En aquel tiempo, dijo Jesús: «Mis ovejas escuchan mi voz, y yo las
conozco, y ellas me siguen, y yo les doy la vida eterna; no perecerán
para siempre, y nadie las arrebatará de mi mano. Mi Padre, que me las ha
dado, supera a todos, y nadie puede arrebatarlas de la mano del Padre.
Yo y el Padre somos uno.»
Si los domingos anteriores nos han enseñado que el lugar de aparición,
donde se puede ver al Señor resucitado, es la comunidad de discípulos, a
la que se accede por medio del Bautismo, y que se reúne en torno a la
Eucaristía, hoy se nos ilumina una nueva presencia del Resucitado. El
Buen Pastor, que conoce a sus ovejas por su nombre y las llama y ellas
escuchan su voz y se preocupa de ellas, las protege y les da vida. Se
nos habla de una presencia concreta, de una preocupación “encarnada” de
Dios y de Jesús por los suyos.
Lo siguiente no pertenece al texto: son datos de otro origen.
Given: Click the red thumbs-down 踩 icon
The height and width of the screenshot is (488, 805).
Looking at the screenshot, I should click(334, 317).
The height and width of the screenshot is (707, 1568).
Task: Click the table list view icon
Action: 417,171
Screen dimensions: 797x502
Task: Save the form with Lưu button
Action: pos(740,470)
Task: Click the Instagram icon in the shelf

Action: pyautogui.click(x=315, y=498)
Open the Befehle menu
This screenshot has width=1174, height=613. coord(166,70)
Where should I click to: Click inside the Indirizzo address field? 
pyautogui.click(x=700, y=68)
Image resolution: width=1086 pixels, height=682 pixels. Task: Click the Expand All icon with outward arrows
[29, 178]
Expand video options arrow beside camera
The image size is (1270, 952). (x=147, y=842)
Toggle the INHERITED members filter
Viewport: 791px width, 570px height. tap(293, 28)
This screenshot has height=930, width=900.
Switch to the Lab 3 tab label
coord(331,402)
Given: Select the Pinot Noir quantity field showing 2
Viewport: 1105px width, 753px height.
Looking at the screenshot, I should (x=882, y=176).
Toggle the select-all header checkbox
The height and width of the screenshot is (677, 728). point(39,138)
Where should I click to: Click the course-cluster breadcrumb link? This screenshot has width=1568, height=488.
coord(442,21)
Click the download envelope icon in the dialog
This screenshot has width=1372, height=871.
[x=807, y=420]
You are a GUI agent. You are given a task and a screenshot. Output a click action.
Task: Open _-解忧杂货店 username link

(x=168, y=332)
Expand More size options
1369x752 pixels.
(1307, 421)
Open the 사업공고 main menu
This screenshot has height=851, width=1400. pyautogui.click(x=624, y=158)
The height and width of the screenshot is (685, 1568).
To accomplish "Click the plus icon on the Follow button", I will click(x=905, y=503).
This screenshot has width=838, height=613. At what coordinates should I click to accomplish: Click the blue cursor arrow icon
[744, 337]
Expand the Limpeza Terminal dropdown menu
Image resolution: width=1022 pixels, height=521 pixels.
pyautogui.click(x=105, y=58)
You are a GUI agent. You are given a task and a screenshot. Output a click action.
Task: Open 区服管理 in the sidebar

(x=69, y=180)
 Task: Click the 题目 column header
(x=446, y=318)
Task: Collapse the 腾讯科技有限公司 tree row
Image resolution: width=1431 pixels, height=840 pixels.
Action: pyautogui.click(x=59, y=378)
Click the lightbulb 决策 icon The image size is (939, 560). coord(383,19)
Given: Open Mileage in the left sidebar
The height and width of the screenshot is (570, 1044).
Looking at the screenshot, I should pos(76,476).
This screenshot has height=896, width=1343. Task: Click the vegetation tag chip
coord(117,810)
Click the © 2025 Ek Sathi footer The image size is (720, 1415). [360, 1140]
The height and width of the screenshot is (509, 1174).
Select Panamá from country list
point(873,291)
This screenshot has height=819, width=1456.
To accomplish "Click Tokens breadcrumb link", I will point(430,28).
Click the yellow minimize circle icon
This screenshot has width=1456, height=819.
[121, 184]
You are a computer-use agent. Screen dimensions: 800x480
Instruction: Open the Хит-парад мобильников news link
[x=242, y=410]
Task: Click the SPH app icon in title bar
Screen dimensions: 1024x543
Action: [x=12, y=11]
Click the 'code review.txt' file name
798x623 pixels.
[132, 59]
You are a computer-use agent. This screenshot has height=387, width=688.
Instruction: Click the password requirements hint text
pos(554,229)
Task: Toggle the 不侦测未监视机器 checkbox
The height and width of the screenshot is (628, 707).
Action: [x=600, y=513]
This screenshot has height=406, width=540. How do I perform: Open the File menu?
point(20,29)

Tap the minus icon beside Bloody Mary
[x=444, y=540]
Después de meditar en la comunidad
eucarística de los bautizados en la muerte y resurrección de Jesucristo,
es necesario fijarse en aquellos que, en nombre de Cristo, se
(pre)ocupan de la comunidad y administran los sacramentos. El magisterio
y el ministerio del Buen Pastor se prolonga en la Iglesia por medio de
los pastores, elegidos por él para preocuparse de su pueblo, guiarlo con
su magisterio, comunicarle la Palabra del único Pastor, servirle los
sacramentos que nos ponen en contacto con Él.